The report, titled ‘Human Development for Everyone’, finds that although average human development improved significantly across all regions from 1990 to 2015, one in three people worldwide continues to live in low levels of human development, as measured by the Human Development Index (HDI).
At the launch of the report, which is usually compiled and published yearly by UNDP, Administrator Helen Clark noted that the world has come a long way in rolling back extreme poverty; in improving access to education, health and sanitation; and in expanding possibilities for women and girls; but emphasized, “those gains are a prelude to the next, possibly tougher, challenge: to ensure the benefits of global progress reach everyone”.
The report shows that, in almost every country, several groups face disadvantages that often overlap and reinforce each other, increasing vulnerability, widening the progress gap across generations, and making it harder to catch up as the world moves on.
According to the report, women and girls, rural dwellers, indigenous peoples, ethnic minorities, people with disabilities, migrants and refugees, and the LGBTI community are among those systematically excluded by barriers that are not purely economic, but political, social, and cultural as well.
Further, the report mentions that populations living in rural areas also face multiple barriers. For instance, children from poor rural households attending school are less likely to be learning reading, writing and mathematics.
Of note, too, is that marginalised groups often have limited opportunities to influence the institutions and policies that determine their lives. The report underscores the point that changing this is central to breaking the vicious circle of exclusion and deprivation. For example, Indigenous peoples account for five percent of the world’s population, but 15 percent of people living in poverty.
As part of its numerous recommendations, the report calls for far greater attention to empowering the most marginalised in society, and for giving them a greater voice in decision-making processes.
Additionally, the report calls for a more refined analysis to inform actions, including making a shift towards assessing progress in such areas as participation and autonomy. Key data, disaggregated for characteristics such as place, gender, socioeconomic status and ethnicity, is vital to know who is being left behind.
Moreover, the report warns that key development metrics can overstate progress when they focus on the quantity, rather than the quality, of development. For instance, girls’ enrolment in primary education has increased, but in half of 53 developing countries with data, the majority of adult women who completed four to six years of primary school are illiterate.
UNDP believes that despite progress gaps, universal human development is attainable. It explains that, over the last decades, we have witnessed achievements in human development that were once thought impossible. For example, since 1990, one billion people have escaped extreme poverty, and women’s empowerment has become a mainstream issue; while as recently as the 1990s, very few countries legally protected women from domestic violence, today 127 countries do.
The report stresses the importance of the 2030 Agenda for Sustainable Development to build on these gains, noting that the agenda and human development approach are mutually reinforcing. The report includes recommendations to reorient policies to ensure progress reaches those furthest behind, and urges reforms of global markets and global institutions, to make them more equitable and representative.

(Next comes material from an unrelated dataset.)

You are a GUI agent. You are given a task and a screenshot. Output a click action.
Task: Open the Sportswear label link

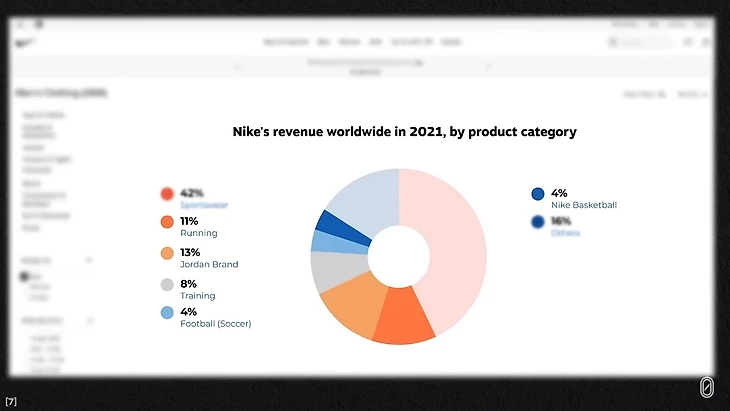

An important point mentioned in the report is that too much attention is placed on national averages. Out of the 188 countries examined in the report, Guyana is listed as a ‘Developing Country’, and is grouped with Latin America and the Caribbean.
These national averages, however, often mask enormous variations in people’s lives. Hence, in order to move ahead with developmental aims, there is need to examine more closely not just what has been achieved, but also who has been excluded, and why.